### TASK DESCRIPTION
The expected output is exactly the lines below, starting at the line with "Task: Open the 2Q17_A hit entry" and ending at the line with "You are a computer-use agent. Image", both included; no other line belongs in it.

### MATERIAL SHOWN

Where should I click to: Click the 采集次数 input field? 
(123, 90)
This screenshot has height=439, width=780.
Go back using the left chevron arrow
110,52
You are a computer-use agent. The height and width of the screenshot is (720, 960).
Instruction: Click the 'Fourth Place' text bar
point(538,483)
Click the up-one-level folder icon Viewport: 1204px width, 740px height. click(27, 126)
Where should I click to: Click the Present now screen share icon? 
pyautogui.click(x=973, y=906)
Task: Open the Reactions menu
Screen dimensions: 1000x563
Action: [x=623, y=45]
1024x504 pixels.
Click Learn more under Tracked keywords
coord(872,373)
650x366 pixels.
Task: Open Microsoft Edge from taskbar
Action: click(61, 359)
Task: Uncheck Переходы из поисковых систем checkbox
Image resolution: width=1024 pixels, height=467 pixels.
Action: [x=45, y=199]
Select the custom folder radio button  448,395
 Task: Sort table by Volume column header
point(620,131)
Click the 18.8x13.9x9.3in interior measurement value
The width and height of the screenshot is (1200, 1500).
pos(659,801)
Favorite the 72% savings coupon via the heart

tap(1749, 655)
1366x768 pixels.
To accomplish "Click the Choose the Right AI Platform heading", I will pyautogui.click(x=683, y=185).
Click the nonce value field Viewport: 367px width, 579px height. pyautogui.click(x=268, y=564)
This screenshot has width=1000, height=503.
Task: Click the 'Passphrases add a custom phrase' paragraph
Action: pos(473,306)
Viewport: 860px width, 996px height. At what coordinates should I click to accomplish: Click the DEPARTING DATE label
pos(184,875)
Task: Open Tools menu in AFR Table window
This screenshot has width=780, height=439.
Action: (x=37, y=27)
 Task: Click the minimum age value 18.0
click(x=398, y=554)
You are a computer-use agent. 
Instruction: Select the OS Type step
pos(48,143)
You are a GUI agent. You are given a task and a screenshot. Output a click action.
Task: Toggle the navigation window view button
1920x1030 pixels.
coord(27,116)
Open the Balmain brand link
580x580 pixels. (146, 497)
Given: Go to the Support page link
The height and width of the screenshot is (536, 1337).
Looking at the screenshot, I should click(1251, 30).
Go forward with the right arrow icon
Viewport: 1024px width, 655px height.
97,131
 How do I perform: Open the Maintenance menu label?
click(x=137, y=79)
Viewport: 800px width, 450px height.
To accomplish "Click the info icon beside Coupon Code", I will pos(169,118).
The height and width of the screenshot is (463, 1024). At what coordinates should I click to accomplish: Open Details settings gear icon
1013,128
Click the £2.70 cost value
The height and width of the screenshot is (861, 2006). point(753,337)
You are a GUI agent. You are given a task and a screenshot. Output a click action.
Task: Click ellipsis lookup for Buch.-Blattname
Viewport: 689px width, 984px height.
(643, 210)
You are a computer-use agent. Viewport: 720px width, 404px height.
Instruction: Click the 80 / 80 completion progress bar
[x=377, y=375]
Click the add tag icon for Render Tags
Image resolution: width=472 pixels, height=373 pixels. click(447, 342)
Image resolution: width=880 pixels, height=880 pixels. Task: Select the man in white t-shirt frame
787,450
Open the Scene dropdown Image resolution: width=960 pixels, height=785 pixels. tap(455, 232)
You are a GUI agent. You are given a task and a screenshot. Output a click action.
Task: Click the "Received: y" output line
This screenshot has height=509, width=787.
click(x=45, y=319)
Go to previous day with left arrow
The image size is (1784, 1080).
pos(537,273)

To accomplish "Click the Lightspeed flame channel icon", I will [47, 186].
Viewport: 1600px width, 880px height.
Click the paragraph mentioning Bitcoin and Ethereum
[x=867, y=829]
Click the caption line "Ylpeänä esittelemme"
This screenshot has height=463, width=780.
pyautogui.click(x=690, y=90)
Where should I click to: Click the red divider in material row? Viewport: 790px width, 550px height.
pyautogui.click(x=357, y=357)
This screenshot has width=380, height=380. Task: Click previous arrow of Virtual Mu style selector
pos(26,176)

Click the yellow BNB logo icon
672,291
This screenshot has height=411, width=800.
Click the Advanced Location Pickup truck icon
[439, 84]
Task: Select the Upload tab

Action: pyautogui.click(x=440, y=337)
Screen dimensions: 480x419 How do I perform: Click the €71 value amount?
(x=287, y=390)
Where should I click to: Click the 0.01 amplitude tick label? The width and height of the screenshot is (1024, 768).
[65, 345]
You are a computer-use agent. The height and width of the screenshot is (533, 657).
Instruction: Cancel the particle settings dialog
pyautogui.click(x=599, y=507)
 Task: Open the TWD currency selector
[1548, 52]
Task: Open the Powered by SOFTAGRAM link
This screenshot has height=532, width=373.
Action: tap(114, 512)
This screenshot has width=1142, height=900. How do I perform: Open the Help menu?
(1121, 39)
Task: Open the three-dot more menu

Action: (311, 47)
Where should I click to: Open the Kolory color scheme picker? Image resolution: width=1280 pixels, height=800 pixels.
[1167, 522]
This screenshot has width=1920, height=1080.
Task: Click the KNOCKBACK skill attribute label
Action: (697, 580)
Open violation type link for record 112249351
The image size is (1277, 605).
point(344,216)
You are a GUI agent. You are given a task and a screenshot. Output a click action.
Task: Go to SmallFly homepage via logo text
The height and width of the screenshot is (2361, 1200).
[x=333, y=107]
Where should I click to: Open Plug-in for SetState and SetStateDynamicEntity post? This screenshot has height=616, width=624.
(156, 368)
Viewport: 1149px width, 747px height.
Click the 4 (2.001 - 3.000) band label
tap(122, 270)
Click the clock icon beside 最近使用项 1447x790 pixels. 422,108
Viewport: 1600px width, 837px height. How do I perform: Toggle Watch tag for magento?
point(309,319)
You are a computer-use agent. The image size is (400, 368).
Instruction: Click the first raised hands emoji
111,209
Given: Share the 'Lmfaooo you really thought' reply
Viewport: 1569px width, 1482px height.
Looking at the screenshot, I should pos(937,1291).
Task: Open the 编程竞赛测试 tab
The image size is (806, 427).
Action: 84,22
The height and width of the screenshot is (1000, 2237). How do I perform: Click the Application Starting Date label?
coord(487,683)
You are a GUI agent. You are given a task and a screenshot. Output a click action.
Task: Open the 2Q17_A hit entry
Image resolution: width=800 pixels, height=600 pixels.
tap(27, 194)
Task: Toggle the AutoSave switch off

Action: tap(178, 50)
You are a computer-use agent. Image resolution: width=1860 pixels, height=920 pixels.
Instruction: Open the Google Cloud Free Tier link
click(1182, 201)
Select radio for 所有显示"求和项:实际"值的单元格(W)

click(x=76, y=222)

### EXERCISE ANSWER
Task: Open the 2Q17_A hit entry
Image resolution: width=800 pixels, height=600 pixels.
tap(27, 194)
Task: Toggle the AutoSave switch off

Action: tap(178, 50)
You are a computer-use agent. Image resolution: width=1860 pixels, height=920 pixels.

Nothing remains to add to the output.